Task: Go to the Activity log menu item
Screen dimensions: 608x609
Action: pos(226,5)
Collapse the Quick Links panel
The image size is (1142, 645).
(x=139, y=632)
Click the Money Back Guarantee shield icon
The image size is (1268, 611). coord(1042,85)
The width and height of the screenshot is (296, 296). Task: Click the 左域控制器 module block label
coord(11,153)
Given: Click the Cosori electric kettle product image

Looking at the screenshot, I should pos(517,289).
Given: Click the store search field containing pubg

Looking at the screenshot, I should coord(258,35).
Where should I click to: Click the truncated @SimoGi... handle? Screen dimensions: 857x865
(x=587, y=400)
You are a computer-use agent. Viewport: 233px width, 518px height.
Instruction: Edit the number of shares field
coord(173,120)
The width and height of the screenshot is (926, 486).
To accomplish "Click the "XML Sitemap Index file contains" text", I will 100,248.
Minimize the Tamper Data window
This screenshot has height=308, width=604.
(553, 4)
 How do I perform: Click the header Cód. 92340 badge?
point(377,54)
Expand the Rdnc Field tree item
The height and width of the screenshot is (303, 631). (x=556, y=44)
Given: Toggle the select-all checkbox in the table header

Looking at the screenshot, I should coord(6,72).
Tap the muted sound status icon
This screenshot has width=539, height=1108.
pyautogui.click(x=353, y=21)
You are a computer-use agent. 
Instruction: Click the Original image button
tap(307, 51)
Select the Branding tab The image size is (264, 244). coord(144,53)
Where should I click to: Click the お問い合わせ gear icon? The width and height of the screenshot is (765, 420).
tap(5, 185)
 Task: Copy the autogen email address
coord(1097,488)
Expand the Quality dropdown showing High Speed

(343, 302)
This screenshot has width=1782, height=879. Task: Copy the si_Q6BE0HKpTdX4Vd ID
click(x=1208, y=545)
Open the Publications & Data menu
-=-=-=-=-
**AIM:** Revise the items above by changing every "Screen dimensions" to "Viewport size" and leaving everything else unchanged.

**TASK RESULT:**
Task: Go to the Activity log menu item
Viewport size: 608x609
Action: pos(226,5)
Collapse the Quick Links panel
The image size is (1142, 645).
(x=139, y=632)
Click the Money Back Guarantee shield icon
The image size is (1268, 611). coord(1042,85)
The width and height of the screenshot is (296, 296). Task: Click the 左域控制器 module block label
coord(11,153)
Given: Click the Cosori electric kettle product image

Looking at the screenshot, I should pos(517,289).
Given: Click the store search field containing pubg

Looking at the screenshot, I should coord(258,35).
Where should I click to: Click the truncated @SimoGi... handle? Viewport size: 857x865
(x=587, y=400)
You are a computer-use agent. Viewport: 233px width, 518px height.
Instruction: Edit the number of shares field
coord(173,120)
The width and height of the screenshot is (926, 486).
To accomplish "Click the "XML Sitemap Index file contains" text", I will 100,248.
Minimize the Tamper Data window
This screenshot has height=308, width=604.
(553, 4)
 How do I perform: Click the header Cód. 92340 badge?
point(377,54)
Expand the Rdnc Field tree item
The height and width of the screenshot is (303, 631). (x=556, y=44)
Given: Toggle the select-all checkbox in the table header

Looking at the screenshot, I should coord(6,72).
Tap the muted sound status icon
This screenshot has width=539, height=1108.
pyautogui.click(x=353, y=21)
You are a computer-use agent. 
Instruction: Click the Original image button
tap(307, 51)
Select the Branding tab The image size is (264, 244). coord(144,53)
Where should I click to: Click the お問い合わせ gear icon? The width and height of the screenshot is (765, 420).
tap(5, 185)
 Task: Copy the autogen email address
coord(1097,488)
Expand the Quality dropdown showing High Speed

(343, 302)
This screenshot has width=1782, height=879. Task: Copy the si_Q6BE0HKpTdX4Vd ID
click(x=1208, y=545)
Open the Publications & Data menu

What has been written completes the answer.